[Opening Available records section]

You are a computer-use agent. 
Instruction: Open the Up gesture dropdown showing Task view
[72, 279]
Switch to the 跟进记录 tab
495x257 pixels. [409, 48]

[Closing Available records section]

Go through the material above line by line and copy it exactly.

Task output:
You are a computer-use agent. 
Instruction: Open the Up gesture dropdown showing Task view
[72, 279]
Switch to the 跟进记录 tab
495x257 pixels. [409, 48]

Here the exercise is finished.